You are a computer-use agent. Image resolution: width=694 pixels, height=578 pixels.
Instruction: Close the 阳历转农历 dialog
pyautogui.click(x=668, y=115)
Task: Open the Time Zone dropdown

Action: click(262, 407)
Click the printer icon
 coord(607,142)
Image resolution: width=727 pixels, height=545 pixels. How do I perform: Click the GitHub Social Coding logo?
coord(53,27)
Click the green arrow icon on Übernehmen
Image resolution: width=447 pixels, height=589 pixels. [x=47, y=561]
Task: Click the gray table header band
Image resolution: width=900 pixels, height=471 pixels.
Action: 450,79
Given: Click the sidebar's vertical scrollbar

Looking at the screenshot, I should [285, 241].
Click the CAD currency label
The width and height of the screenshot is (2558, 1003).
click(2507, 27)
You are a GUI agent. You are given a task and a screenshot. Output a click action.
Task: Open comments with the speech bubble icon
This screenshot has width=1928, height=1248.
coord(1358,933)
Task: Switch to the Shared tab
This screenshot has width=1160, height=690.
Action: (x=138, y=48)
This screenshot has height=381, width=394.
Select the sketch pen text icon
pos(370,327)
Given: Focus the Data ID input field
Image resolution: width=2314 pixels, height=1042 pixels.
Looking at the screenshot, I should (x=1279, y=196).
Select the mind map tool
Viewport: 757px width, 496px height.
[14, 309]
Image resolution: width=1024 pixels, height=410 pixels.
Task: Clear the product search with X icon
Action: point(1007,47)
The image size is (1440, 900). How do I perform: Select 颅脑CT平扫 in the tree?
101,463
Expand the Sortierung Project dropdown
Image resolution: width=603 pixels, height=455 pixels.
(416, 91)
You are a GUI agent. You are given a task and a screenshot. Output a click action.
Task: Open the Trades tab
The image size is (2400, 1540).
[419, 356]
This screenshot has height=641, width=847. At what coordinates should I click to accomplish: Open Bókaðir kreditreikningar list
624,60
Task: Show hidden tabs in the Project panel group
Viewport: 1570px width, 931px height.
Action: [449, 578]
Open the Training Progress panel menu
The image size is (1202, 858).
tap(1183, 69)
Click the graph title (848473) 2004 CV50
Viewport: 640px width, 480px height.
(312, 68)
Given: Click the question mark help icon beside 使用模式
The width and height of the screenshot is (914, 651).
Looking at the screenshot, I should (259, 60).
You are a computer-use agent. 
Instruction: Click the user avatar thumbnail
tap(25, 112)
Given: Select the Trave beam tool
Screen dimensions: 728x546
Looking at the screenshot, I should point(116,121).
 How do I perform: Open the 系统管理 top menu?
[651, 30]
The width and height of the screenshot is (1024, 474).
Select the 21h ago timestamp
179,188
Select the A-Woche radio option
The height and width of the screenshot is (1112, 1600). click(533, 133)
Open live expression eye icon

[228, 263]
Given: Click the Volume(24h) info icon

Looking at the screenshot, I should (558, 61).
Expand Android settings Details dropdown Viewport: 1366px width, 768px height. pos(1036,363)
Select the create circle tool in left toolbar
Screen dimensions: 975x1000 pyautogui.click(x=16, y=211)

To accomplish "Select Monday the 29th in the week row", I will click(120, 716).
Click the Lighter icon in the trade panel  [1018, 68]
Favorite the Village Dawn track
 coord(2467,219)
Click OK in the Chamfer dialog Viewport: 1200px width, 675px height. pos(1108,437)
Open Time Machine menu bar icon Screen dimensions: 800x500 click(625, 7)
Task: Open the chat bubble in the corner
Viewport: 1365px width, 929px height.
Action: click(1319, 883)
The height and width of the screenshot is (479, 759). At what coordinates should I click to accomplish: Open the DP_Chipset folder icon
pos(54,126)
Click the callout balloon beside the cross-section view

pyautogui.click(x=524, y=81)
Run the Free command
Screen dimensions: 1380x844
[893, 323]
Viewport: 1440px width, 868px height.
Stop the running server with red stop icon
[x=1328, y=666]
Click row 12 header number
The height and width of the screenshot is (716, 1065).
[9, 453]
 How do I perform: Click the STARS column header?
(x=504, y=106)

» Activity: Your answer should be the number of lines in the records that contain the word "computer", with nothing added.

» Expected answer: 2